[Collection entries]
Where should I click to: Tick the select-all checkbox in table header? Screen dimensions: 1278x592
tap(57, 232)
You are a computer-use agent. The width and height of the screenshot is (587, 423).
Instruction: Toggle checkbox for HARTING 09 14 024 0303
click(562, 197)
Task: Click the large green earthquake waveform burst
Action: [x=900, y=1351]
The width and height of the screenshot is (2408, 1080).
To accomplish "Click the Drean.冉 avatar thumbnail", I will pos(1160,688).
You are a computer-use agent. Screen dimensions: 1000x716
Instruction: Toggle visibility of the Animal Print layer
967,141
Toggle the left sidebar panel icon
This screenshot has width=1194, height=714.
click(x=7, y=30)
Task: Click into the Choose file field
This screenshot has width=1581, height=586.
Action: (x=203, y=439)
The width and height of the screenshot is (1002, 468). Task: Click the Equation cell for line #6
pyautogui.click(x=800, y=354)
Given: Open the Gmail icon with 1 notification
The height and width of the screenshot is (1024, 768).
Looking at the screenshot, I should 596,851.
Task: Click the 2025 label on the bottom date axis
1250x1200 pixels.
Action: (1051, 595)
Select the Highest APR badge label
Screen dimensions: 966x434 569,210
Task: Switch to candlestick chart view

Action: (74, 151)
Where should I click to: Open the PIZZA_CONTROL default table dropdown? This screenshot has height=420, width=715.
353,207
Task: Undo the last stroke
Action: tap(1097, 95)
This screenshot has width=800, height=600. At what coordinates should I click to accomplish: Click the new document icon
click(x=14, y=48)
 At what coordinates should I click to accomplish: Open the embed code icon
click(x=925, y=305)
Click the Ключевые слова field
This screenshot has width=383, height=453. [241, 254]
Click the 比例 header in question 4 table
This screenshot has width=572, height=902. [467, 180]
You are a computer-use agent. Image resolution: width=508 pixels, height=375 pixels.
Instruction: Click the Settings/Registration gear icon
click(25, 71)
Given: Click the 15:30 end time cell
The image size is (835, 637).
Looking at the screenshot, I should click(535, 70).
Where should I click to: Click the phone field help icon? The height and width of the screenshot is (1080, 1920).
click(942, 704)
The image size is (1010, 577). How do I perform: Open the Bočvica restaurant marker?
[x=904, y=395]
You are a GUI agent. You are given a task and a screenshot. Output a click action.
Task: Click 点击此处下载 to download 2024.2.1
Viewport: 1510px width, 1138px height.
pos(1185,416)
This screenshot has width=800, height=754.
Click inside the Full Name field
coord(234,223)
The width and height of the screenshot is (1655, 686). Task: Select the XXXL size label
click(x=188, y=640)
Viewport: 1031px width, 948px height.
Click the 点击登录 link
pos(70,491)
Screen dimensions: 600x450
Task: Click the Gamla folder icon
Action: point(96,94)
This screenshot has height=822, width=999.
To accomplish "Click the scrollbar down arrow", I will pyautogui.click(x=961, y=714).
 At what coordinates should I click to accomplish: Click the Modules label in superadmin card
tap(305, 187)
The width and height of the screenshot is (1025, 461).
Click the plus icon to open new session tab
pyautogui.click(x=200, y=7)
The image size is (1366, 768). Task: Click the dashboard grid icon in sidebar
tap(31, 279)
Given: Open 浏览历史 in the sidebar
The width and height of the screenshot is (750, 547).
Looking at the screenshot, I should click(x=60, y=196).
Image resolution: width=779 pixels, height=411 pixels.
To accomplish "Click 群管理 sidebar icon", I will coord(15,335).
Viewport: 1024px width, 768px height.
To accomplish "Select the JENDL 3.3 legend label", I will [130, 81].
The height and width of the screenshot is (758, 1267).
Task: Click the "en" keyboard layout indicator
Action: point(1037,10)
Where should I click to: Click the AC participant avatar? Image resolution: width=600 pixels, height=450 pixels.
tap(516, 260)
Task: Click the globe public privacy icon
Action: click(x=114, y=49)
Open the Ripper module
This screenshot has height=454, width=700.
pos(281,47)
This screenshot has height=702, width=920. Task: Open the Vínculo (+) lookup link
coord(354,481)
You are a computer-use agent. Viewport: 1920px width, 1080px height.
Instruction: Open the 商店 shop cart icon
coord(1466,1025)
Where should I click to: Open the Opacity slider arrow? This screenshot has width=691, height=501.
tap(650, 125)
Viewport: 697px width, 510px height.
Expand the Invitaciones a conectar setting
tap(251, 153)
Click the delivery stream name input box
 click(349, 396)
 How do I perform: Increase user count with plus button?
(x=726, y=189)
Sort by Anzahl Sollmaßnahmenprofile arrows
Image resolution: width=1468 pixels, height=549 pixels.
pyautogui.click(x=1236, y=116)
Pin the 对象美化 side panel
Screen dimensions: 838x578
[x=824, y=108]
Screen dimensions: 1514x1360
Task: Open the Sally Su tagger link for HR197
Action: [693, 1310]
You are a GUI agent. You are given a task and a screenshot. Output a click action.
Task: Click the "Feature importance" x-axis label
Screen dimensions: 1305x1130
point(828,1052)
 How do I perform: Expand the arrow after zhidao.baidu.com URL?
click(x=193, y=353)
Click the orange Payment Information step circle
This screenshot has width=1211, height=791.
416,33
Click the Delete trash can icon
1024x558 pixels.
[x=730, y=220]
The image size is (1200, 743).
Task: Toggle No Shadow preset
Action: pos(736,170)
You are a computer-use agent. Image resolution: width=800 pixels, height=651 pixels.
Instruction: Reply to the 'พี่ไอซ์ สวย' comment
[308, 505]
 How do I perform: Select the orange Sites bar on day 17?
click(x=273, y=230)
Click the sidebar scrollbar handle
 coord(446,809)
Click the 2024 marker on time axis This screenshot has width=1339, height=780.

• _Task item_
From the records above, extract each line exactly as shown.

• _The answer_
Where should I click to: Tick the select-all checkbox in table header? Screen dimensions: 1278x592
tap(57, 232)
You are a computer-use agent. The width and height of the screenshot is (587, 423).
Instruction: Toggle checkbox for HARTING 09 14 024 0303
click(562, 197)
Task: Click the large green earthquake waveform burst
Action: [x=900, y=1351]
The width and height of the screenshot is (2408, 1080).
To accomplish "Click the Drean.冉 avatar thumbnail", I will pos(1160,688).
You are a computer-use agent. Screen dimensions: 1000x716
Instruction: Toggle visibility of the Animal Print layer
967,141
Toggle the left sidebar panel icon
This screenshot has width=1194, height=714.
click(x=7, y=30)
Task: Click into the Choose file field
This screenshot has width=1581, height=586.
Action: (x=203, y=439)
The width and height of the screenshot is (1002, 468). Task: Click the Equation cell for line #6
pyautogui.click(x=800, y=354)
Given: Open the Gmail icon with 1 notification
The height and width of the screenshot is (1024, 768).
Looking at the screenshot, I should 596,851.
Task: Click the 2025 label on the bottom date axis
1250x1200 pixels.
Action: (1051, 595)
Select the Highest APR badge label
Screen dimensions: 966x434 569,210
Task: Switch to candlestick chart view

Action: (74, 151)
Where should I click to: Open the PIZZA_CONTROL default table dropdown? This screenshot has height=420, width=715.
353,207
Task: Undo the last stroke
Action: tap(1097, 95)
This screenshot has width=800, height=600. At what coordinates should I click to accomplish: Click the new document icon
click(x=14, y=48)
 At what coordinates should I click to accomplish: Open the embed code icon
click(x=925, y=305)
Click the Ключевые слова field
This screenshot has width=383, height=453. [241, 254]
Click the 比例 header in question 4 table
This screenshot has width=572, height=902. [467, 180]
You are a computer-use agent. Image resolution: width=508 pixels, height=375 pixels.
Instruction: Click the Settings/Registration gear icon
click(25, 71)
Given: Click the 15:30 end time cell
The image size is (835, 637).
Looking at the screenshot, I should click(535, 70).
Where should I click to: Click the phone field help icon? The height and width of the screenshot is (1080, 1920).
click(942, 704)
The image size is (1010, 577). How do I perform: Open the Bočvica restaurant marker?
[x=904, y=395]
You are a GUI agent. You are given a task and a screenshot. Output a click action.
Task: Click 点击此处下载 to download 2024.2.1
Viewport: 1510px width, 1138px height.
pos(1185,416)
This screenshot has width=800, height=754.
Click inside the Full Name field
coord(234,223)
The width and height of the screenshot is (1655, 686). Task: Select the XXXL size label
click(x=188, y=640)
Viewport: 1031px width, 948px height.
Click the 点击登录 link
pos(70,491)
Screen dimensions: 600x450
Task: Click the Gamla folder icon
Action: point(96,94)
This screenshot has height=822, width=999.
To accomplish "Click the scrollbar down arrow", I will pyautogui.click(x=961, y=714).
 At what coordinates should I click to accomplish: Click the Modules label in superadmin card
tap(305, 187)
The width and height of the screenshot is (1025, 461).
Click the plus icon to open new session tab
pyautogui.click(x=200, y=7)
The image size is (1366, 768). Task: Click the dashboard grid icon in sidebar
tap(31, 279)
Given: Open 浏览历史 in the sidebar
The width and height of the screenshot is (750, 547).
Looking at the screenshot, I should click(x=60, y=196).
Image resolution: width=779 pixels, height=411 pixels.
To accomplish "Click 群管理 sidebar icon", I will coord(15,335).
Viewport: 1024px width, 768px height.
To accomplish "Select the JENDL 3.3 legend label", I will [130, 81].
The height and width of the screenshot is (758, 1267).
Task: Click the "en" keyboard layout indicator
Action: point(1037,10)
Where should I click to: Click the AC participant avatar? Image resolution: width=600 pixels, height=450 pixels.
tap(516, 260)
Task: Click the globe public privacy icon
Action: click(x=114, y=49)
Open the Ripper module
This screenshot has height=454, width=700.
pos(281,47)
This screenshot has height=702, width=920. Task: Open the Vínculo (+) lookup link
coord(354,481)
You are a computer-use agent. Viewport: 1920px width, 1080px height.
Instruction: Open the 商店 shop cart icon
coord(1466,1025)
Where should I click to: Open the Opacity slider arrow? This screenshot has width=691, height=501.
tap(650, 125)
Viewport: 697px width, 510px height.
Expand the Invitaciones a conectar setting
tap(251, 153)
Click the delivery stream name input box
 click(349, 396)
 How do I perform: Increase user count with plus button?
(x=726, y=189)
Sort by Anzahl Sollmaßnahmenprofile arrows
Image resolution: width=1468 pixels, height=549 pixels.
pyautogui.click(x=1236, y=116)
Pin the 对象美化 side panel
Screen dimensions: 838x578
[x=824, y=108]
Screen dimensions: 1514x1360
Task: Open the Sally Su tagger link for HR197
Action: [693, 1310]
You are a GUI agent. You are given a task and a screenshot. Output a click action.
Task: Click the "Feature importance" x-axis label
Screen dimensions: 1305x1130
point(828,1052)
 How do I perform: Expand the arrow after zhidao.baidu.com URL?
click(x=193, y=353)
Click the orange Payment Information step circle
This screenshot has width=1211, height=791.
416,33
Click the Delete trash can icon
1024x558 pixels.
[x=730, y=220]
The image size is (1200, 743).
Task: Toggle No Shadow preset
Action: pos(736,170)
You are a computer-use agent. Image resolution: width=800 pixels, height=651 pixels.
Instruction: Reply to the 'พี่ไอซ์ สวย' comment
[308, 505]
 How do I perform: Select the orange Sites bar on day 17?
click(x=273, y=230)
Click the sidebar scrollbar handle
 coord(446,809)
Click the 2024 marker on time axis This screenshot has width=1339, height=780.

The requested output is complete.